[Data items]

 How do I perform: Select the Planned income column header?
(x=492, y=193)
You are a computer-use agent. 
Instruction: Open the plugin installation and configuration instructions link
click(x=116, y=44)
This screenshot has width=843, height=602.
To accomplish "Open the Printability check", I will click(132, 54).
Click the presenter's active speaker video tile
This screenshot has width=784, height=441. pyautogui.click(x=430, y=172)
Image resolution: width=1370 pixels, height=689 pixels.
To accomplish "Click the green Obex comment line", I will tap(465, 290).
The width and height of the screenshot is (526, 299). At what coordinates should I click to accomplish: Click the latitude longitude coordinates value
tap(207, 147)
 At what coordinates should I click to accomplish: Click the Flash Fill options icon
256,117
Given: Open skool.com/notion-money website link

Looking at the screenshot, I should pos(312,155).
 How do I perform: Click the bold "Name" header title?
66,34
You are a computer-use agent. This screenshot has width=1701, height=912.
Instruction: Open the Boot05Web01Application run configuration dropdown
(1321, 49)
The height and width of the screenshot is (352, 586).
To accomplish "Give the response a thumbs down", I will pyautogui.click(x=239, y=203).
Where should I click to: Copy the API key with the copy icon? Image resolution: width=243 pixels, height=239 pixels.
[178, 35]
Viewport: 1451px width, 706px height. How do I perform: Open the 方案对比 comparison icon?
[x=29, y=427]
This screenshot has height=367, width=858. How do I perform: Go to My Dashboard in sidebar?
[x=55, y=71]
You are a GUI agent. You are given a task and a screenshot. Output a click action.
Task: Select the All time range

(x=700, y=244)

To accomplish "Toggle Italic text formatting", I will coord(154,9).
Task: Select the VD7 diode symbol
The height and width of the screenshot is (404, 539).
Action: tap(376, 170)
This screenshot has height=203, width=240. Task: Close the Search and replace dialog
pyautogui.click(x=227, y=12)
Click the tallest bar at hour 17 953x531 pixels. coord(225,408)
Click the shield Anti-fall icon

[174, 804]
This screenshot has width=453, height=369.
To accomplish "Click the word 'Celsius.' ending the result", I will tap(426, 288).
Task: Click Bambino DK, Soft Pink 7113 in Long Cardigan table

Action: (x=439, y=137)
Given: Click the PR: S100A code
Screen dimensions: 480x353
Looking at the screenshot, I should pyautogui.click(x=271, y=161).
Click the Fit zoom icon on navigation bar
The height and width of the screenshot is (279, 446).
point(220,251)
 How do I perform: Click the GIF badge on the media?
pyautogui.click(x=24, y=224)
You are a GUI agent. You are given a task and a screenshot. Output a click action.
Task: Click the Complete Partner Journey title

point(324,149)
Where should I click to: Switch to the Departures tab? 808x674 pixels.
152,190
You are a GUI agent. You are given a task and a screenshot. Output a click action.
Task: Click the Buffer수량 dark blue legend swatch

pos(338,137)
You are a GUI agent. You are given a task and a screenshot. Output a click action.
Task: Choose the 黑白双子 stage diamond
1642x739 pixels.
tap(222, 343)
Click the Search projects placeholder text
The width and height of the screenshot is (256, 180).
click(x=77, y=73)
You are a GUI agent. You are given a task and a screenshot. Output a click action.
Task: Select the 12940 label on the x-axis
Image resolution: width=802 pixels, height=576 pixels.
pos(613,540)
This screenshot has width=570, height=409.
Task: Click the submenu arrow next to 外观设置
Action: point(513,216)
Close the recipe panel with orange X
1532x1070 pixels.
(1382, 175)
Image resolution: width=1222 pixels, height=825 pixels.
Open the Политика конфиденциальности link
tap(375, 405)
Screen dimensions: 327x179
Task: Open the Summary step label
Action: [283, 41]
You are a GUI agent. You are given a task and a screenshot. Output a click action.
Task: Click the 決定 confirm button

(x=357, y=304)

Required work |
Among the lines above, find each one containing the string "will" and copy it.

Response |
To accomplish "Open the Printability check", I will click(132, 54).
To accomplish "Click the green Obex comment line", I will tap(465, 290).
To accomplish "Give the response a thumbs down", I will pyautogui.click(x=239, y=203).
To accomplish "Toggle Italic text formatting", I will coord(154,9).
To accomplish "Click the word 'Celsius.' ending the result", I will tap(426, 288).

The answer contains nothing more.